OIL and gas industry leaders warned last night that coastguard cuts could leave the emergency service struggling to cope with a major incident in the North Sea.
They raised concerns about whether there would be enough staff left in Aberdeen to “respond effectively” to a crisis offshore.
Oil and Gas UK’s health and safety manager Bob Lauder said: “In particular, the proposed staff reductions in Aberdeen raise concerns about whether the centre would have the capacity to respond effectively to a major offshore oil and gas incident.”
He added: “Many years of constructive interaction between the oil and gas industry and the coastguards have established strong links and a rich body of local knowledge and experience in Aberdeen.
“Oil and Gas UK is therefore concerned about proposals to downgrade the Aberdeen Maritime Rescue Co-ordination Centre, as well as the cumulative impact of all the planned changes to maritime rescue services, including the immediate withdrawal of emergency towing vessels.
The organisation said it would submit a response to the consultation by the UK Government before the October 6 deadline.
Meanwhile, Scottish Government Environment Secretary Richard Lochhead warned that the country’s coastline and marine environment were now at risk after yesterday’s withdrawal of emergency towing vessels.

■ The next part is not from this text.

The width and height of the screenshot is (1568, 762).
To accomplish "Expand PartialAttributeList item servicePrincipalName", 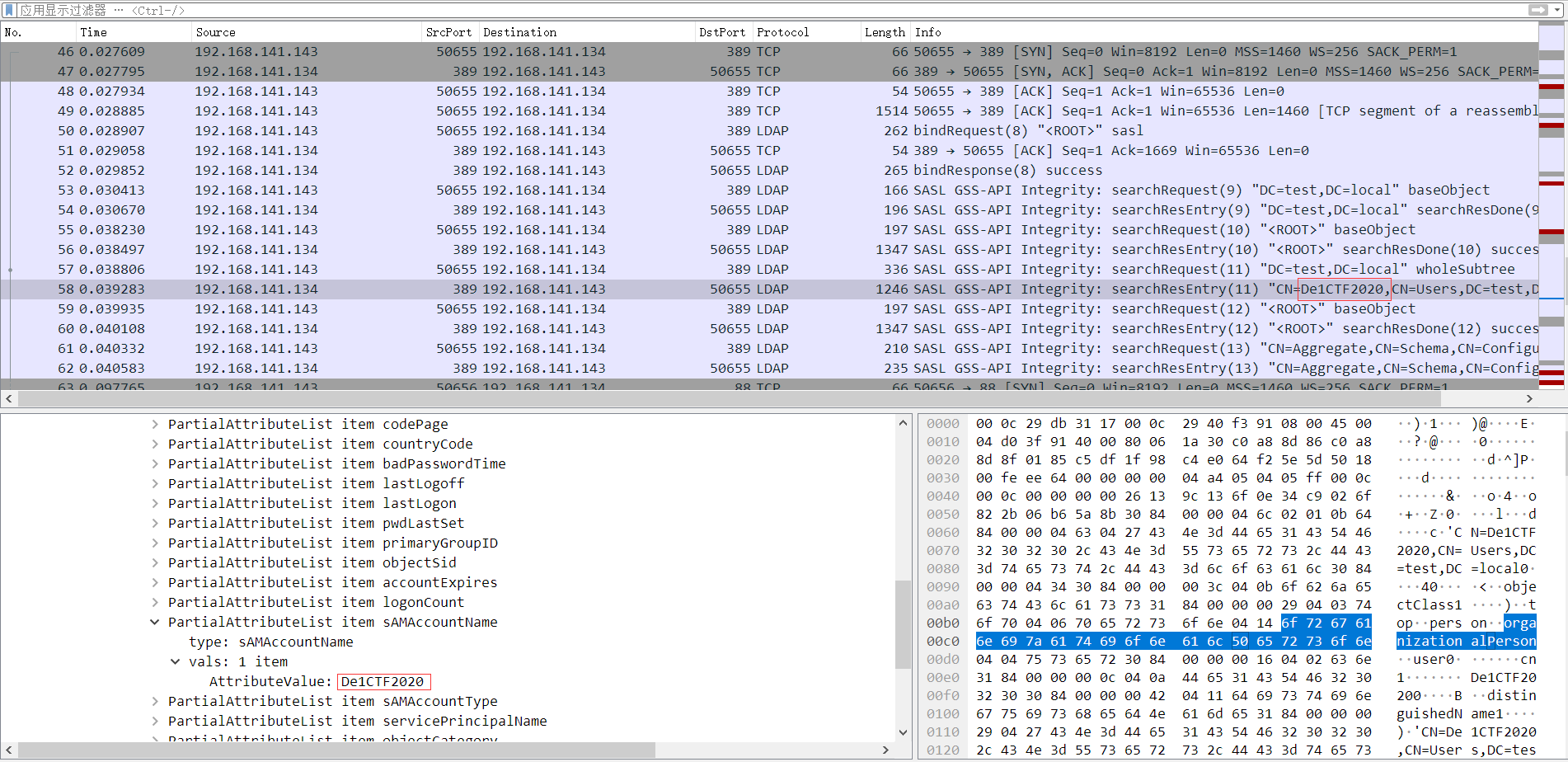I will tap(155, 721).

The provision of the vessels was recommended by Lord Donaldson in his report on the Braer disaster when an oil tanker ran aground and ruptured off Shetland while carrying 85,000 tonnes of crude oil in 1993.
But ministers believe they can save £8million a year by cutting them.
Mr Lochhead said yesterday: “The loss of our emergency towing vessel today is of huge concern and could be back to haunt UK ministers should a serious incident occur. The UK Government have scrapped this vital service without putting any alternative in place. That is unacceptable and they must be held to account before it is too late. It would be an utter tragedy if questions were only to be raised after an event.
“There is also growing concern the cumulative impact of these unco-ordinated proposals will put lives at risk and seriously hamper Scotland’s ability to deal with emergency situations, particularly in relation to the oil and gas sector.”
The UK Government is insistent its proposals would ensure “a cost-effective service” ensuring the continuing safety of seafarers and coastal communities.